(What you should do):
Return the records that follow, matching each one exactly.

..............................

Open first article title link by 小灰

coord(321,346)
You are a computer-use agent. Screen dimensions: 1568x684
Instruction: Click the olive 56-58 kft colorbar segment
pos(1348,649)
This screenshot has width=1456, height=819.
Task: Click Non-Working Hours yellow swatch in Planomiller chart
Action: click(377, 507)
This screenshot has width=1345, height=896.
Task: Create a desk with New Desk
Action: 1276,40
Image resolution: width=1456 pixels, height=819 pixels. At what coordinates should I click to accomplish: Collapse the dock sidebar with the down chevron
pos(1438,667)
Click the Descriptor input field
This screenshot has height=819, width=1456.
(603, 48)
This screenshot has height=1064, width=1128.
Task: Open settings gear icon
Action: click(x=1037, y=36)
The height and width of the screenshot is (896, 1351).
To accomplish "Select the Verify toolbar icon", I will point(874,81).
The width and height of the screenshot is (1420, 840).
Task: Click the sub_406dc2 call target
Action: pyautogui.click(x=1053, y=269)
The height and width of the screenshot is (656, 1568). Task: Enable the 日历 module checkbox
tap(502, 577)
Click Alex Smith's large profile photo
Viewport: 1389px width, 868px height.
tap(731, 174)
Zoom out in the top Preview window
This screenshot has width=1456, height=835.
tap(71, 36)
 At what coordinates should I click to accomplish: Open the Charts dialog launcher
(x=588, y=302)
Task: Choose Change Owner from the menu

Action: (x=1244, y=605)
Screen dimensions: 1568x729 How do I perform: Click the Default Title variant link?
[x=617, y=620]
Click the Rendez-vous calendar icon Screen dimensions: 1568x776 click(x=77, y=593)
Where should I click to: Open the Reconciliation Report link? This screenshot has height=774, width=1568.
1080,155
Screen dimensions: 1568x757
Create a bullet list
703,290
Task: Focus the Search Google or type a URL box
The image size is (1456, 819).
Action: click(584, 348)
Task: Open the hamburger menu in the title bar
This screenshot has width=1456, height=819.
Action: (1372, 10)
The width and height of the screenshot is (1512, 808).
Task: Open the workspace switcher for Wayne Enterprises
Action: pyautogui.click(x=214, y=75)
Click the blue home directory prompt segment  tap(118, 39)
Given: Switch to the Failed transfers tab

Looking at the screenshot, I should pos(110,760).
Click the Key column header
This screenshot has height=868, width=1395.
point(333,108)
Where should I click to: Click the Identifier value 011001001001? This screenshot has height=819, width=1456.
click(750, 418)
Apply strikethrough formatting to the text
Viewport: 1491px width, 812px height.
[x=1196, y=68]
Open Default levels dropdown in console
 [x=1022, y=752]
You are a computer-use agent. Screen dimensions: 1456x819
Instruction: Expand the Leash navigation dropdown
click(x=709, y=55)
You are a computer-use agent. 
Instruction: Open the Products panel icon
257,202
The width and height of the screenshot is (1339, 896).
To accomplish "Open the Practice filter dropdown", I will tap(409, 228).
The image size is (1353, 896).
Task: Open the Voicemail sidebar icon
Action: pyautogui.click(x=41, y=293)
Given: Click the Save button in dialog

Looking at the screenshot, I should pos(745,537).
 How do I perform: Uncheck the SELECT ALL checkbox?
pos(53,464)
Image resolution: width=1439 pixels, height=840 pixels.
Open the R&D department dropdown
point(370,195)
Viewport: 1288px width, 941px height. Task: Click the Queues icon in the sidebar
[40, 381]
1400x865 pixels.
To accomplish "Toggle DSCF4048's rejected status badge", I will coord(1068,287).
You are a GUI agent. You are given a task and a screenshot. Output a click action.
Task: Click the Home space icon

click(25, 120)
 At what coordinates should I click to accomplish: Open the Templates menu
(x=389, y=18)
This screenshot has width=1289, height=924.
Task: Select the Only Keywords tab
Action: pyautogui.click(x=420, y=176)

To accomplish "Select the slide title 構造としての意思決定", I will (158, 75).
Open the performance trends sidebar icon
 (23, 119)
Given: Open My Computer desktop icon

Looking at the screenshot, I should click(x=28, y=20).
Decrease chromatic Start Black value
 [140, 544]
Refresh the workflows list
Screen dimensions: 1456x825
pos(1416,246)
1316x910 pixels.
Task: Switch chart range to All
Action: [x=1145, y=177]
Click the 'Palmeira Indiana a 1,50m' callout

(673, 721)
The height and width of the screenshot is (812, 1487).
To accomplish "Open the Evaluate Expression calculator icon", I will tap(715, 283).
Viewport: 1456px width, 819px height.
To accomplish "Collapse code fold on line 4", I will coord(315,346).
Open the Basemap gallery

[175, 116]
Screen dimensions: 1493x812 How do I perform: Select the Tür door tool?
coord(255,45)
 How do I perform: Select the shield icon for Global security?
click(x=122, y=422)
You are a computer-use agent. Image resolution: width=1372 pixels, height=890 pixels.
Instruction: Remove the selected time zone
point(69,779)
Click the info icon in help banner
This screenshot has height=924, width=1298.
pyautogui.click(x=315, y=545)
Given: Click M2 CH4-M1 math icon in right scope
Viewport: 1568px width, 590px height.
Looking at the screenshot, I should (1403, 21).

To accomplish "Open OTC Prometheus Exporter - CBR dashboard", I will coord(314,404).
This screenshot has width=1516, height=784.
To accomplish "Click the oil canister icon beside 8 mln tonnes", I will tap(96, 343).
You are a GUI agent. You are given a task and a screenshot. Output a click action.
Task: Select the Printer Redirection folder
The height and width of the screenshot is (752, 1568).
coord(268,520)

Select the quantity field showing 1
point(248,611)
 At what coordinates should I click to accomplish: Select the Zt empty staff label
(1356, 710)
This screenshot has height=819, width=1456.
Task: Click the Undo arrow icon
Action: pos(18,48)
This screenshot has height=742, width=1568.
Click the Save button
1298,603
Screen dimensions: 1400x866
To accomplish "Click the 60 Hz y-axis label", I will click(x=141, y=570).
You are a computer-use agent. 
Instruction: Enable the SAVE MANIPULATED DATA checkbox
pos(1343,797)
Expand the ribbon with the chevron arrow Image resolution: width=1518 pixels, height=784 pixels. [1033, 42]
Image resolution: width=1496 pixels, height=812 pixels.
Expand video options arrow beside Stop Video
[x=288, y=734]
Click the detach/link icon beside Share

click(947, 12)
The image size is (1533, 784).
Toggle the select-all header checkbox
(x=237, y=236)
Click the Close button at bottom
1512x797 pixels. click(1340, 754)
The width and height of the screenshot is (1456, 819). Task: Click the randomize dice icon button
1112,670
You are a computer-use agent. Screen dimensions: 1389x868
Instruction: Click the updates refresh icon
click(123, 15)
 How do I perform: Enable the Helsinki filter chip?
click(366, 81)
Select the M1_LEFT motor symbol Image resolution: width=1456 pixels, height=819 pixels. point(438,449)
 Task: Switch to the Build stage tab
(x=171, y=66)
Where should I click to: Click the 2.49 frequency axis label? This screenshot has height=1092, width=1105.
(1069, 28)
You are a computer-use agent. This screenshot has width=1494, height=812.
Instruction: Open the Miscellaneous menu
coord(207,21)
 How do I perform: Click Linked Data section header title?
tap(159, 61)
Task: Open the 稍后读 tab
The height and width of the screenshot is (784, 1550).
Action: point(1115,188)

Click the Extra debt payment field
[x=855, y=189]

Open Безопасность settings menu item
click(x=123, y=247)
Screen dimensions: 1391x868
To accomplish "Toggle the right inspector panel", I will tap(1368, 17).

..............................

(Task result):
Open first article title link by 小灰

coord(321,346)
You are a computer-use agent. Screen dimensions: 1568x684
Instruction: Click the olive 56-58 kft colorbar segment
pos(1348,649)
This screenshot has width=1456, height=819.
Task: Click Non-Working Hours yellow swatch in Planomiller chart
Action: click(377, 507)
This screenshot has width=1345, height=896.
Task: Create a desk with New Desk
Action: 1276,40
Image resolution: width=1456 pixels, height=819 pixels. At what coordinates should I click to accomplish: Collapse the dock sidebar with the down chevron
pos(1438,667)
Click the Descriptor input field
This screenshot has height=819, width=1456.
(603, 48)
This screenshot has height=1064, width=1128.
Task: Open settings gear icon
Action: click(x=1037, y=36)
The height and width of the screenshot is (896, 1351).
To accomplish "Select the Verify toolbar icon", I will point(874,81).
The width and height of the screenshot is (1420, 840).
Task: Click the sub_406dc2 call target
Action: pyautogui.click(x=1053, y=269)
The height and width of the screenshot is (656, 1568). Task: Enable the 日历 module checkbox
tap(502, 577)
Click Alex Smith's large profile photo
Viewport: 1389px width, 868px height.
tap(731, 174)
Zoom out in the top Preview window
This screenshot has width=1456, height=835.
tap(71, 36)
 At what coordinates should I click to accomplish: Open the Charts dialog launcher
(x=588, y=302)
Task: Choose Change Owner from the menu

Action: (x=1244, y=605)
Screen dimensions: 1568x729 How do I perform: Click the Default Title variant link?
[x=617, y=620]
Click the Rendez-vous calendar icon Screen dimensions: 1568x776 click(x=77, y=593)
Where should I click to: Open the Reconciliation Report link? This screenshot has height=774, width=1568.
1080,155
Screen dimensions: 1568x757
Create a bullet list
703,290
Task: Focus the Search Google or type a URL box
The image size is (1456, 819).
Action: click(584, 348)
Task: Open the hamburger menu in the title bar
This screenshot has width=1456, height=819.
Action: (1372, 10)
The width and height of the screenshot is (1512, 808).
Task: Open the workspace switcher for Wayne Enterprises
Action: pyautogui.click(x=214, y=75)
Click the blue home directory prompt segment  tap(118, 39)
Given: Switch to the Failed transfers tab

Looking at the screenshot, I should pos(110,760).
Click the Key column header
This screenshot has height=868, width=1395.
point(333,108)
Where should I click to: Click the Identifier value 011001001001? This screenshot has height=819, width=1456.
click(750, 418)
Apply strikethrough formatting to the text
Viewport: 1491px width, 812px height.
[x=1196, y=68]
Open Default levels dropdown in console
 [x=1022, y=752]
You are a computer-use agent. Screen dimensions: 1456x819
Instruction: Expand the Leash navigation dropdown
click(x=709, y=55)
You are a computer-use agent. 
Instruction: Open the Products panel icon
257,202
The width and height of the screenshot is (1339, 896).
To accomplish "Open the Practice filter dropdown", I will tap(409, 228).
The image size is (1353, 896).
Task: Open the Voicemail sidebar icon
Action: pyautogui.click(x=41, y=293)
Given: Click the Save button in dialog

Looking at the screenshot, I should pos(745,537).
 How do I perform: Uncheck the SELECT ALL checkbox?
pos(53,464)
Image resolution: width=1439 pixels, height=840 pixels.
Open the R&D department dropdown
point(370,195)
Viewport: 1288px width, 941px height. Task: Click the Queues icon in the sidebar
[40, 381]
1400x865 pixels.
To accomplish "Toggle DSCF4048's rejected status badge", I will coord(1068,287).
You are a GUI agent. You are given a task and a screenshot. Output a click action.
Task: Click the Home space icon

click(25, 120)
 At what coordinates should I click to accomplish: Open the Templates menu
(x=389, y=18)
This screenshot has width=1289, height=924.
Task: Select the Only Keywords tab
Action: pyautogui.click(x=420, y=176)

To accomplish "Select the slide title 構造としての意思決定", I will (158, 75).
Open the performance trends sidebar icon
 (23, 119)
Given: Open My Computer desktop icon

Looking at the screenshot, I should click(x=28, y=20).
Decrease chromatic Start Black value
 [140, 544]
Refresh the workflows list
Screen dimensions: 1456x825
pos(1416,246)
1316x910 pixels.
Task: Switch chart range to All
Action: [x=1145, y=177]
Click the 'Palmeira Indiana a 1,50m' callout

(673, 721)
The height and width of the screenshot is (812, 1487).
To accomplish "Open the Evaluate Expression calculator icon", I will tap(715, 283).
Viewport: 1456px width, 819px height.
To accomplish "Collapse code fold on line 4", I will coord(315,346).
Open the Basemap gallery

[175, 116]
Screen dimensions: 1493x812 How do I perform: Select the Tür door tool?
coord(255,45)
 How do I perform: Select the shield icon for Global security?
click(x=122, y=422)
You are a computer-use agent. Image resolution: width=1372 pixels, height=890 pixels.
Instruction: Remove the selected time zone
point(69,779)
Click the info icon in help banner
This screenshot has height=924, width=1298.
pyautogui.click(x=315, y=545)
Given: Click M2 CH4-M1 math icon in right scope
Viewport: 1568px width, 590px height.
Looking at the screenshot, I should (1403, 21).

To accomplish "Open OTC Prometheus Exporter - CBR dashboard", I will coord(314,404).
This screenshot has width=1516, height=784.
To accomplish "Click the oil canister icon beside 8 mln tonnes", I will tap(96, 343).
You are a GUI agent. You are given a task and a screenshot. Output a click action.
Task: Select the Printer Redirection folder
The height and width of the screenshot is (752, 1568).
coord(268,520)

Select the quantity field showing 1
point(248,611)
 At what coordinates should I click to accomplish: Select the Zt empty staff label
(1356, 710)
This screenshot has height=819, width=1456.
Task: Click the Undo arrow icon
Action: pos(18,48)
This screenshot has height=742, width=1568.
Click the Save button
1298,603
Screen dimensions: 1400x866
To accomplish "Click the 60 Hz y-axis label", I will click(x=141, y=570).
You are a computer-use agent. 
Instruction: Enable the SAVE MANIPULATED DATA checkbox
pos(1343,797)
Expand the ribbon with the chevron arrow Image resolution: width=1518 pixels, height=784 pixels. [1033, 42]
Image resolution: width=1496 pixels, height=812 pixels.
Expand video options arrow beside Stop Video
[x=288, y=734]
Click the detach/link icon beside Share

click(947, 12)
The image size is (1533, 784).
Toggle the select-all header checkbox
(x=237, y=236)
Click the Close button at bottom
1512x797 pixels. click(1340, 754)
The width and height of the screenshot is (1456, 819). Task: Click the randomize dice icon button
1112,670
You are a computer-use agent. Screen dimensions: 1389x868
Instruction: Click the updates refresh icon
click(123, 15)
 How do I perform: Enable the Helsinki filter chip?
click(366, 81)
Select the M1_LEFT motor symbol Image resolution: width=1456 pixels, height=819 pixels. point(438,449)
 Task: Switch to the Build stage tab
(x=171, y=66)
Where should I click to: Click the 2.49 frequency axis label? This screenshot has height=1092, width=1105.
(1069, 28)
You are a computer-use agent. This screenshot has width=1494, height=812.
Instruction: Open the Miscellaneous menu
coord(207,21)
 How do I perform: Click Linked Data section header title?
tap(159, 61)
Task: Open the 稍后读 tab
The height and width of the screenshot is (784, 1550).
Action: point(1115,188)

Click the Extra debt payment field
[x=855, y=189]

Open Безопасность settings menu item
click(x=123, y=247)
Screen dimensions: 1391x868
To accomplish "Toggle the right inspector panel", I will tap(1368, 17).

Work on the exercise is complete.